Simulation of the bias due to Fried parameter (r0) on SODISM II measurements (Von Kàrmàn model) with long-exposure times (50 × τ0).

4.3. The PAPS photometer and aerosols detection

Details about liquid and solid aerosols, especially cirrus, subvisible cirrus, and generally transparency of the atmosphere above the observation site are required to properly correct the SODISM II observations. Aerosol influence on solar radius measurements has motivated our interest. Indeed, all the atmospheric effects may have an impact on our measurements. Thus, an automatic photometer (Photomètre Automatique Picard Sol or PAPS) provides a quality index for the pictures taken by SODISM II. The main purpose of PAPS is measuring Sun and sky radiance to derive the total column water vapor (cm), ozone, and aerosol properties using a combination of spectral filters. This instrument is included in the aerosol robotic network (AERONET) program (Holben et al. 2001). Aerosol optical thickness (AOT) is a quantitative measurement of the extinction of solar radiation by aerosol scattering and absorption between the point of observation and the top of the atmosphere. AOT can be determined from the ground through measurements of the spectral transmission of solar radiation through the atmosphere using the Picard Sol photometer. To perform solar radius measurements, the wavelengths (340 nm, 380 nm, 440 nm, 500 nm, 675 nm, 870 nm, and 1020 nm) are chosen very close to those used by the SODISM II instrument. Diffusion by aerosols affects image contrasts, and Fig. 7 shows the effect of different atmospheric conditions on two adjacent days on the limb-shape and its first derivative. The interpretation of Fig. 7 in terms of the influence of aerosols alone is not possible because the optical turbulence in the two cases is not necessarily the same. Simulations show that the decrease of contrast does not lead to significant bias on the location of the inflection point. It affects the precision of the measurement, however.

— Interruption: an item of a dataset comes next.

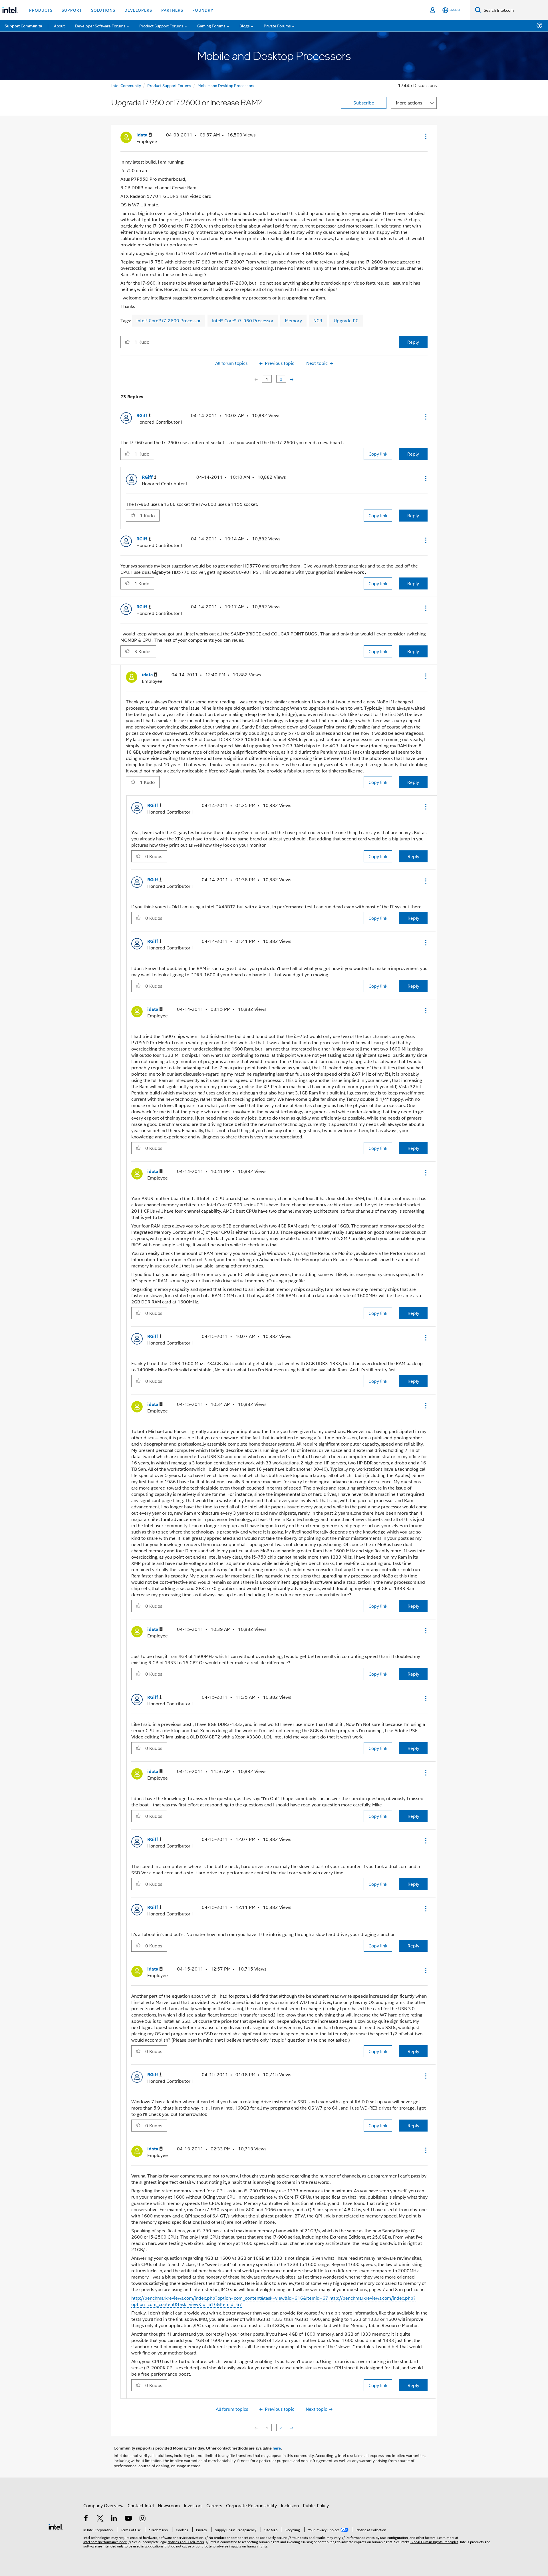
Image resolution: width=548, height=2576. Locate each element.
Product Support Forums (169, 85)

4.4. The PPS pyranometer and solar radiation monitoring

The Picard Sol pyranometer (Pyranomètre Picard Sol or PPS) is a radiometer that measures on a flat surface the sum of the luminous flux received from the Sun and the scattered solar light by the atmosphere after many reflections between the ground and atmosphere particles (molecules and aerosols). In clear atmospheric conditions, the received energy has a distribution as a function of time (shape with maximum at local solar noon). If there are clouds or more generally aerosols, this distribution departs from the previous shape by a decrease of the energy received by the instrument. This is seen by comparing the received energy distribution measured on an adjacent clear day. However, there are cases of enhanced solar irradiance at ground level that occur when there are high altitude cloud such as altocumulus and cirrus. This instrument detects this effect by an increase of the received energy. Figure 8 shows such an occurrence. The pyranometer detects these circumstances, but integrates the whole sky and therefore does not provide the relevant information in the direction of the Sun alone. An automatic determination of cloud type is possible with these data (Duchon & O’Malley 1999), however, which would be interesting to combine in a future work with the information on aerosols provided by PAPS.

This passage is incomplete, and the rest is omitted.